Your goal.
Transcribe the listing below only from the line with "marcel ciolacu (60, 449)" up to and including the line with "What's New? (55, 2130)".

Data for review.
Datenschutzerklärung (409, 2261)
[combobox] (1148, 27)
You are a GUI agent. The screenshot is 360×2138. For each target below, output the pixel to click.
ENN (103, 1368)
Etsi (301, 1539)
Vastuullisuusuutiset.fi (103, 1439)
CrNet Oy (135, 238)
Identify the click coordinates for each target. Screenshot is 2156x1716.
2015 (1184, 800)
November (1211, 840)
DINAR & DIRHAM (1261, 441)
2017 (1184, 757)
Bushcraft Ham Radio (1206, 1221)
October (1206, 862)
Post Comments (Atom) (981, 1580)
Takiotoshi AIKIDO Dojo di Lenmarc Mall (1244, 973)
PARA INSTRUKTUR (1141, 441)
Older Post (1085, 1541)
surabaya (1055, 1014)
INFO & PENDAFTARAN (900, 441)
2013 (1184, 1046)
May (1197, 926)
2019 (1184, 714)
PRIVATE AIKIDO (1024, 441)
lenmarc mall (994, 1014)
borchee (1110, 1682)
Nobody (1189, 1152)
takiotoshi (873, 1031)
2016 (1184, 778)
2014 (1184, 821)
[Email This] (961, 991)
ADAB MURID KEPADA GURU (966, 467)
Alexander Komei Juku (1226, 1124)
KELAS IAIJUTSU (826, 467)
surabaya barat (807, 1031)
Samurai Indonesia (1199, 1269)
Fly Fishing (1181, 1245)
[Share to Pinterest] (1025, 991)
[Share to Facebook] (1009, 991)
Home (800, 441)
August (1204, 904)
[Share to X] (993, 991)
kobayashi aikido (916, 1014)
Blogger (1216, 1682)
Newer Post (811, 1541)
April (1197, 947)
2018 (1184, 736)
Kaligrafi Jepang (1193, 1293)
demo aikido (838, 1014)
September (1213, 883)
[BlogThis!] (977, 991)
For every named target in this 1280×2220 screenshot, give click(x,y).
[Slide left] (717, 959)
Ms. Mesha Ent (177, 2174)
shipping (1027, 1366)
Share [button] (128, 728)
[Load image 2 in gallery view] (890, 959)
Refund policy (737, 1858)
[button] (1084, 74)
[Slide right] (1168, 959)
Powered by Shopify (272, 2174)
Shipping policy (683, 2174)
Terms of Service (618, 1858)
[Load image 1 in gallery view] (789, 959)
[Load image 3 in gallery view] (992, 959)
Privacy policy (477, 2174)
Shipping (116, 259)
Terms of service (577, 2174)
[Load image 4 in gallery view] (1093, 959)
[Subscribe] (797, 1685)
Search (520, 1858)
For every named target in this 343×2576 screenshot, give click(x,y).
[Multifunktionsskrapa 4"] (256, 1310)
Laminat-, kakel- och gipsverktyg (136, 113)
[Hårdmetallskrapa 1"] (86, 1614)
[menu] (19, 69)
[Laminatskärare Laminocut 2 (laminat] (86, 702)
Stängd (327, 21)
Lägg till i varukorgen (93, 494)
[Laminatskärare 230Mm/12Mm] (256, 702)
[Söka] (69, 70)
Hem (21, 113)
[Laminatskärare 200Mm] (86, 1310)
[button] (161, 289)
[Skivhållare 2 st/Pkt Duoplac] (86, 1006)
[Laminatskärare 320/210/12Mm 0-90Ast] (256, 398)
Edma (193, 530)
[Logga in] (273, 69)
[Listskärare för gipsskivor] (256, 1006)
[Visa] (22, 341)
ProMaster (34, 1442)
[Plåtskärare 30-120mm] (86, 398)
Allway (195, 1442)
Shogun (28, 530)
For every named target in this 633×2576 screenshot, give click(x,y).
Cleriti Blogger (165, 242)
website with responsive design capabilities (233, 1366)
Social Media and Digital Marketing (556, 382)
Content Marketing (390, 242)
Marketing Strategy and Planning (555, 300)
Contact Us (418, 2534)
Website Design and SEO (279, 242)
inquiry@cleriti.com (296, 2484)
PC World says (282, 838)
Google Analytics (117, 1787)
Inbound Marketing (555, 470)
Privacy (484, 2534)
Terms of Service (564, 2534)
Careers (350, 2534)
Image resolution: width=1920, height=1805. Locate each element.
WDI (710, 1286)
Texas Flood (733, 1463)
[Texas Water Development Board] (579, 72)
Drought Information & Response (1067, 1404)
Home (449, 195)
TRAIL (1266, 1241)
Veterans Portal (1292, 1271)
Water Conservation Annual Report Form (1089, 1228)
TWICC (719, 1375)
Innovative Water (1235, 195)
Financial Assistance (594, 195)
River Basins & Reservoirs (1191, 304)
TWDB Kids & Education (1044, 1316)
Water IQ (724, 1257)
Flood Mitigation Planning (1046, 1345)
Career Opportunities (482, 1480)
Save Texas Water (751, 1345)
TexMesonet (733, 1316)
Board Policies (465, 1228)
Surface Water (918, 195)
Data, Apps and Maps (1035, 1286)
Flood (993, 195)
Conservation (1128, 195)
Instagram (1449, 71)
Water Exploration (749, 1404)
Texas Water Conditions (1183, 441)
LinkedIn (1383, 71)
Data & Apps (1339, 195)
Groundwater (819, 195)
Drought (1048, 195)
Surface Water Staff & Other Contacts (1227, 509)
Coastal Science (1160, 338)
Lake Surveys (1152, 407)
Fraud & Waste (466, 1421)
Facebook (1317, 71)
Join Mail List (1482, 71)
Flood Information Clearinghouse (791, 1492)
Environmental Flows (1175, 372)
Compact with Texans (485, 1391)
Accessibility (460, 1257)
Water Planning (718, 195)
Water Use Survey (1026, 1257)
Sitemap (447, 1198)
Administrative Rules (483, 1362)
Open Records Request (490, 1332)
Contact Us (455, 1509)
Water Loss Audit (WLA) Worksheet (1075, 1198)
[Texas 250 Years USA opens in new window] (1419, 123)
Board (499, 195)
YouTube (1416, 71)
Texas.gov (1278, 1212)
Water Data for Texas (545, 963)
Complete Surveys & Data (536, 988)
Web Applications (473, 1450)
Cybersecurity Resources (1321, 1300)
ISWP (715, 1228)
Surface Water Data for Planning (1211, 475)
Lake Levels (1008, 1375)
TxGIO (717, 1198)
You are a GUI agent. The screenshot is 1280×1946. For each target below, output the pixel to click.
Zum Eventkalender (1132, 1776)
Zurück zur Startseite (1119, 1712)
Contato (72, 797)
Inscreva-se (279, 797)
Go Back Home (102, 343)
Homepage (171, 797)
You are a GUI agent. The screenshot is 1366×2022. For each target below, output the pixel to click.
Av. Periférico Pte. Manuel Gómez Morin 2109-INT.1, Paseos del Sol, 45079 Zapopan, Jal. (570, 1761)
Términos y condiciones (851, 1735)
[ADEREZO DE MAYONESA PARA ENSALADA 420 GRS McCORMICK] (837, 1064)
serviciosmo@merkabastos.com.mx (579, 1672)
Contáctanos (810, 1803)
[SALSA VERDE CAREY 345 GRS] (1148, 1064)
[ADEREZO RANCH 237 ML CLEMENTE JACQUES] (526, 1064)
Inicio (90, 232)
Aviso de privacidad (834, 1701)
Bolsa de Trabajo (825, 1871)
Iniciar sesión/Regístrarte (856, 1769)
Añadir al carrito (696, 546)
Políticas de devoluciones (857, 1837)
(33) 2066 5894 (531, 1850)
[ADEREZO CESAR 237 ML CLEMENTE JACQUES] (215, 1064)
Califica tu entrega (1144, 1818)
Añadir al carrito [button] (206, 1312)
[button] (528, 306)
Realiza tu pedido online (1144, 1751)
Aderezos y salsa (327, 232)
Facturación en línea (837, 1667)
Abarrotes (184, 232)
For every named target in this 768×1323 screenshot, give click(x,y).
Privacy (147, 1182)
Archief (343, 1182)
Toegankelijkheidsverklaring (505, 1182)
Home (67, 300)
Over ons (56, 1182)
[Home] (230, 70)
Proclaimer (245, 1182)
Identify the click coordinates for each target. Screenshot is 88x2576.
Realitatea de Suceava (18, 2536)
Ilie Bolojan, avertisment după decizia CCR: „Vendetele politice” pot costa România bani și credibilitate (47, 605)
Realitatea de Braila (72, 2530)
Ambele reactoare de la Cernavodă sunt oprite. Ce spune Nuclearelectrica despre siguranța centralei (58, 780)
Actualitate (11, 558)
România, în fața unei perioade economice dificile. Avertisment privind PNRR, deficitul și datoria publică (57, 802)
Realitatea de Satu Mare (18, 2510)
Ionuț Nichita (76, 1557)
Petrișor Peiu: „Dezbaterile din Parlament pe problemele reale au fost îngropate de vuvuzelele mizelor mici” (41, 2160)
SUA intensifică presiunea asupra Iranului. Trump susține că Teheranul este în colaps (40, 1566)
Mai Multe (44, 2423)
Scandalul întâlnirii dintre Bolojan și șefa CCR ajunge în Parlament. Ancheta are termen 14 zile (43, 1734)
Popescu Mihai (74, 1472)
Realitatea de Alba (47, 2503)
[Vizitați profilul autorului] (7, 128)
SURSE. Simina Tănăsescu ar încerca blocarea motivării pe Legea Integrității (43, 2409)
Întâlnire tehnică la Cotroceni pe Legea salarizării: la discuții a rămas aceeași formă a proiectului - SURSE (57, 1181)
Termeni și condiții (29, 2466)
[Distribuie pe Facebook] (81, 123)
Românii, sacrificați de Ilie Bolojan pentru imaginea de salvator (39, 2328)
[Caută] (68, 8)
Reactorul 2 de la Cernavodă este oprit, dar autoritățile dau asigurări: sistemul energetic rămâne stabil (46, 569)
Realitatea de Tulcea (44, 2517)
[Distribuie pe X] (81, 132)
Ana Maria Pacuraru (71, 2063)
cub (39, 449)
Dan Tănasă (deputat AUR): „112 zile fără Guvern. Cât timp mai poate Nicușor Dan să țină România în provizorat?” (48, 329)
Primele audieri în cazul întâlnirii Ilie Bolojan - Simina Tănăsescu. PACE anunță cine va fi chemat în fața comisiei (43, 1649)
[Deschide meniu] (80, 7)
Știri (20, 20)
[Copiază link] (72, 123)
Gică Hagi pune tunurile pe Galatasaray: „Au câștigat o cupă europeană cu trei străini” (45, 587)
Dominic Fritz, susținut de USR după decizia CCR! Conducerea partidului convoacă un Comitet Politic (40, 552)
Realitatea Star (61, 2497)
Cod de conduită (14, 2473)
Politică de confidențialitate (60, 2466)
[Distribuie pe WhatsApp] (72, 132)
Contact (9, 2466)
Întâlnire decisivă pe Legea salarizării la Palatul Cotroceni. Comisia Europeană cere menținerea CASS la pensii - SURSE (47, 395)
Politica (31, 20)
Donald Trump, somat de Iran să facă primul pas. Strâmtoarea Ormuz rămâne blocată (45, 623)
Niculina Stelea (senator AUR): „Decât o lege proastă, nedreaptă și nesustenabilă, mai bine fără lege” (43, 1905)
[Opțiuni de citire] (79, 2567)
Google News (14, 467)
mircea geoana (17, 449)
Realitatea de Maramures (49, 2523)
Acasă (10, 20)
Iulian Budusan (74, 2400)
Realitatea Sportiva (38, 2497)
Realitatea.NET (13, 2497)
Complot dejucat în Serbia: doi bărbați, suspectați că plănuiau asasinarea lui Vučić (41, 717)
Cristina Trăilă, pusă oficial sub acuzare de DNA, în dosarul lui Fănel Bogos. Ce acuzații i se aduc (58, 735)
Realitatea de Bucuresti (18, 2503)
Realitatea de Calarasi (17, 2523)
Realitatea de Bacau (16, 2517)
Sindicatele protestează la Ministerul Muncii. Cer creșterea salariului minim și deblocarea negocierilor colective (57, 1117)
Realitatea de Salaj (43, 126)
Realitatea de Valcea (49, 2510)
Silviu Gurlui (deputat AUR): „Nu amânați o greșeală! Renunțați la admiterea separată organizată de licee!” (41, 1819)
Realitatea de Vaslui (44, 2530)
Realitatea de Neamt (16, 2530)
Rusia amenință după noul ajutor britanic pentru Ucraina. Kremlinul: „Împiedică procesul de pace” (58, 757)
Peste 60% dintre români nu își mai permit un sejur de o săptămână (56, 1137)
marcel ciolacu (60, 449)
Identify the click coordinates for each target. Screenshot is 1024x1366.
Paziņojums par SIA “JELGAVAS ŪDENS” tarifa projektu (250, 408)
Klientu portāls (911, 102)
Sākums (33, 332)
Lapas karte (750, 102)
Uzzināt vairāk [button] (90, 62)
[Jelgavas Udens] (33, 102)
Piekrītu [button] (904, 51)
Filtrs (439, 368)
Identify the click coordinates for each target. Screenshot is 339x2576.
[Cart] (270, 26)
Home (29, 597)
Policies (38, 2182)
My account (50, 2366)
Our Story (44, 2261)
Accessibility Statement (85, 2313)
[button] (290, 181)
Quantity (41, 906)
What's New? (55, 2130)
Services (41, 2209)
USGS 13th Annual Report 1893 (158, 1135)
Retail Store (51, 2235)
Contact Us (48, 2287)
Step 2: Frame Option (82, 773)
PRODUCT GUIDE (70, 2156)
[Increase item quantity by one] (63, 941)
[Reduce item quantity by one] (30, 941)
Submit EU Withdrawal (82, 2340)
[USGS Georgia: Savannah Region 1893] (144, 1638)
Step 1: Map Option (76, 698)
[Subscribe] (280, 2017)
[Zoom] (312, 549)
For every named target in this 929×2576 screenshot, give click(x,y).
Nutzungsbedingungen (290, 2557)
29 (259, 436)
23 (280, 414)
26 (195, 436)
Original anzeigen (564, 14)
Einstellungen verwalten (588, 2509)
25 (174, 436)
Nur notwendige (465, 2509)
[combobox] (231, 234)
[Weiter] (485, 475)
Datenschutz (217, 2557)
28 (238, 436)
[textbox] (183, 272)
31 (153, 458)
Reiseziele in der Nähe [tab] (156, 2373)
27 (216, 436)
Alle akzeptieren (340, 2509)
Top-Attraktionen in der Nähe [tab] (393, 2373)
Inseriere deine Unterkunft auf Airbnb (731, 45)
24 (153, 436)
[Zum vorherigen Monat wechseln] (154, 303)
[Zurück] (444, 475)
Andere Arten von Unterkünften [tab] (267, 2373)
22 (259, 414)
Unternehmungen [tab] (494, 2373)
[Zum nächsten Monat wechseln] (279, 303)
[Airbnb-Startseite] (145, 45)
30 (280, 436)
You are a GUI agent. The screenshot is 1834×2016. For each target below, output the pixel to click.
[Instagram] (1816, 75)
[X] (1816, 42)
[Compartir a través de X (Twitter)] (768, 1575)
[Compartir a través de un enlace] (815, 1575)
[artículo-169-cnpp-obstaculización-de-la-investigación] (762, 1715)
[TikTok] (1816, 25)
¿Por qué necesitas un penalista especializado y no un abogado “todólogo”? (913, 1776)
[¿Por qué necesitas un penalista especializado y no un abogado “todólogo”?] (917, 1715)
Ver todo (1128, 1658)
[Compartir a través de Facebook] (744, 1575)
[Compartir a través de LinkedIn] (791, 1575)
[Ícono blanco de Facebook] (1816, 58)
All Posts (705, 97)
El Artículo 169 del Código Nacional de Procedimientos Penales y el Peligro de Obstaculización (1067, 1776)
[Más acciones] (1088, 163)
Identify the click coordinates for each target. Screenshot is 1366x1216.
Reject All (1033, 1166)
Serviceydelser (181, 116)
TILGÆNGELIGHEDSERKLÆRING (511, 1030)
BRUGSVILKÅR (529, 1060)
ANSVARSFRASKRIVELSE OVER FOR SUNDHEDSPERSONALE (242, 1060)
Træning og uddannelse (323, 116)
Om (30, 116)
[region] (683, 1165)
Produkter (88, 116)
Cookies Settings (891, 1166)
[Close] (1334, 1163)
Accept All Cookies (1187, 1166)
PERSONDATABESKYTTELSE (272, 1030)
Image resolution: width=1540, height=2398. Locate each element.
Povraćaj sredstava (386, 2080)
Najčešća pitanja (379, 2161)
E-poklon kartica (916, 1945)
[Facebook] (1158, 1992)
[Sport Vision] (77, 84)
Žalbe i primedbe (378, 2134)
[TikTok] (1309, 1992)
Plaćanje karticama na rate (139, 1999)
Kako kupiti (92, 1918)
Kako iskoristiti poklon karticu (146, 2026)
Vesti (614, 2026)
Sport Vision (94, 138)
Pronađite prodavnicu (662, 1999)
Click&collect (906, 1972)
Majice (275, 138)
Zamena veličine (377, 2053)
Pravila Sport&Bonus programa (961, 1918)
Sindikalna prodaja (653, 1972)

Answer for the task.
marcel ciolacu (60, 449)
Identify the click coordinates for each target. Screenshot is 1024x1366.
Paziņojums par SIA “JELGAVAS ŪDENS” tarifa projektu (250, 408)
Klientu portāls (911, 102)
Sākums (33, 332)
Lapas karte (750, 102)
Uzzināt vairāk [button] (90, 62)
[Jelgavas Udens] (33, 102)
Piekrītu [button] (904, 51)
Filtrs (439, 368)
Identify the click coordinates for each target. Screenshot is 339x2576.
[Cart] (270, 26)
Home (29, 597)
Policies (38, 2182)
My account (50, 2366)
Our Story (44, 2261)
Accessibility Statement (85, 2313)
[button] (290, 181)
Quantity (41, 906)
What's New? (55, 2130)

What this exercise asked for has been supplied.